Moyle and NMC are doing their bit. What has, historically, been a fairly paternalistic company has a high proportion of people who are directly employed. “We’ve got a good supply chain and we do what we can to keep our partners going – better payment terms, whatever it takes.”
But he may well be a lone voice, and the worry is what this is doing to an industry which is now in its fourth straight year of extremely difficult trading conditions. It hit the skids first when the housing market fell over in the immediate aftermath of the credit crunch, had to cope with a recession which took the shine off most areas of the market, and has now seen large-scale public sector work dry up.
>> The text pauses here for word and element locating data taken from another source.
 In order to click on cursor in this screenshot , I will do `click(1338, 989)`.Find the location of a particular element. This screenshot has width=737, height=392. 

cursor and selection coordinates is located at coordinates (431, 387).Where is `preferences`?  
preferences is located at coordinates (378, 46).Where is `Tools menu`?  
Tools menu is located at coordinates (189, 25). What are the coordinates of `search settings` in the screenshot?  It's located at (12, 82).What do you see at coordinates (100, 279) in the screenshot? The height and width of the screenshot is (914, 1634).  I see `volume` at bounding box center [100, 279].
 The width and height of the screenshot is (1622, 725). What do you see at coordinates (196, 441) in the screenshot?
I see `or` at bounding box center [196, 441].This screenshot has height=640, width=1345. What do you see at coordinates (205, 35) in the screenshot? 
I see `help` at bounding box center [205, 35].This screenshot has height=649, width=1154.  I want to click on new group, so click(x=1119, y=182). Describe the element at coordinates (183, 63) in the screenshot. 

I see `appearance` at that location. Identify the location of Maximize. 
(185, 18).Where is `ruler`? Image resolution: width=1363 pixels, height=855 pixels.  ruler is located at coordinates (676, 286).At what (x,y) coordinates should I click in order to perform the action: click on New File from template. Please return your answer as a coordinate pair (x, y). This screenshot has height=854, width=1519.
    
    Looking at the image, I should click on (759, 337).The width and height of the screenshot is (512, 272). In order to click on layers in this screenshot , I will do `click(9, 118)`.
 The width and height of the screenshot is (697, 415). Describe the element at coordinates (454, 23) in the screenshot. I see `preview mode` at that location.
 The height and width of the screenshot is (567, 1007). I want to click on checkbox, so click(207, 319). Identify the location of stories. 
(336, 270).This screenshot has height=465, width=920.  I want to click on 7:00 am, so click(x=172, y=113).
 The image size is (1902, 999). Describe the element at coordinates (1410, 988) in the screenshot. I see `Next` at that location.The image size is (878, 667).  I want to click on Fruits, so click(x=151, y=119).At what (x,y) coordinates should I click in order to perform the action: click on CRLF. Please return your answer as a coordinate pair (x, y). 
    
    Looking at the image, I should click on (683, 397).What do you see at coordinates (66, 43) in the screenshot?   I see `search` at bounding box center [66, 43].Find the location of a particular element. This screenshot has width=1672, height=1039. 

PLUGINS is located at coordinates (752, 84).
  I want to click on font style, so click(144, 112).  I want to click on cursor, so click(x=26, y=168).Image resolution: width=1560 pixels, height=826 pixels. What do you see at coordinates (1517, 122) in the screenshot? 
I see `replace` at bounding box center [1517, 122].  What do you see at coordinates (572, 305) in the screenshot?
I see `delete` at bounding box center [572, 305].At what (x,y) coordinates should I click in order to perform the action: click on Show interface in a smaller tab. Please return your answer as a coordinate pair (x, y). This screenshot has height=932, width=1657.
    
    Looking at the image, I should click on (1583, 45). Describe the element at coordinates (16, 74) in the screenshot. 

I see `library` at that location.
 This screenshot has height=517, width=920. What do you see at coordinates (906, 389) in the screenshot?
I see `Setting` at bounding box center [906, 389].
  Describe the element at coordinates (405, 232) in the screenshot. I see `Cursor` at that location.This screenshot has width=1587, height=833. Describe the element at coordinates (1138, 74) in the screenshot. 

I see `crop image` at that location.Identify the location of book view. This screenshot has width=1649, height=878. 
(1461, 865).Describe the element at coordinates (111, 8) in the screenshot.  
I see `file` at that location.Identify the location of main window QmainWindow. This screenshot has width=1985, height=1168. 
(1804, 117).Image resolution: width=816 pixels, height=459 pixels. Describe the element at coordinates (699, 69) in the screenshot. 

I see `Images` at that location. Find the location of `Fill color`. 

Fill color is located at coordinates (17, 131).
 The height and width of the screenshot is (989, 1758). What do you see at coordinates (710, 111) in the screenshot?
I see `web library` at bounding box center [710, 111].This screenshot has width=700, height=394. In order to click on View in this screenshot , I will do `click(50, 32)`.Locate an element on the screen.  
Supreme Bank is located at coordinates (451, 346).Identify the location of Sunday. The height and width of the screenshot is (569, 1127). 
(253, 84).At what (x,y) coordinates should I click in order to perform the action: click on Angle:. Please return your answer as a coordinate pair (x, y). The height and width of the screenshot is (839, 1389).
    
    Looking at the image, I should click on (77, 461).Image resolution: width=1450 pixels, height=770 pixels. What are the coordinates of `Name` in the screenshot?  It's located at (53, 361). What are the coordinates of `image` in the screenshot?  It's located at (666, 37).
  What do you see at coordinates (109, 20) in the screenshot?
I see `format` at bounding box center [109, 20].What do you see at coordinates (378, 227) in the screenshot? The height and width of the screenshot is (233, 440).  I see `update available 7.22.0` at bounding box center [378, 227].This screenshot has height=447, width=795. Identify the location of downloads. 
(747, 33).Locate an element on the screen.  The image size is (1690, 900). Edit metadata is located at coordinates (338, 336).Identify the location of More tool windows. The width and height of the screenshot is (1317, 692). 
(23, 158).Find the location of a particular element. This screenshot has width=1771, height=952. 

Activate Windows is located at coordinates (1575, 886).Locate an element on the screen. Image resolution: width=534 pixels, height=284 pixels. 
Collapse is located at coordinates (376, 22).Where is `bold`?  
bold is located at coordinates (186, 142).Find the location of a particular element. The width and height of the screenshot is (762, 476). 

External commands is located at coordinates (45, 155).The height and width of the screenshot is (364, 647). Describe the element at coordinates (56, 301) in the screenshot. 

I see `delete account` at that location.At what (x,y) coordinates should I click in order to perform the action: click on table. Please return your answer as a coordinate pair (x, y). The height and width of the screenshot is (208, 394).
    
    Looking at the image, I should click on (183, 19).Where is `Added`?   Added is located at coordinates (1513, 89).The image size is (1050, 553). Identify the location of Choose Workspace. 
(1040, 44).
There are no easy answers to what is, at heart, a consequence of an economy still trying to find its feet after a catastrophic financial collapse. Businesses are tentative and prefer to manage growth within existing or temporary resources, banks are reluctant to lend against anything remotely risky and they still have a boat-load of debt related to the property collapse.
For Moyle’s NMC, there are plenty of profitable markets. It doesn’t just build – it is a civil engineer, a mechanical and electrical engineer and it is locked into a series of large-scale framework contracts involving utilities, telecoms and power engineering – all sectors with strong, long-term prospects driven by the need to invest in the UK’s infrastructure.
But his business is sizeable, and the exception rather than the rule. Outside the world of domestic home improvements, the lower reaches of building are a fraught place to be right now.
The signs are that its prospects will improve decisively only when the economy locks firmly on to growth.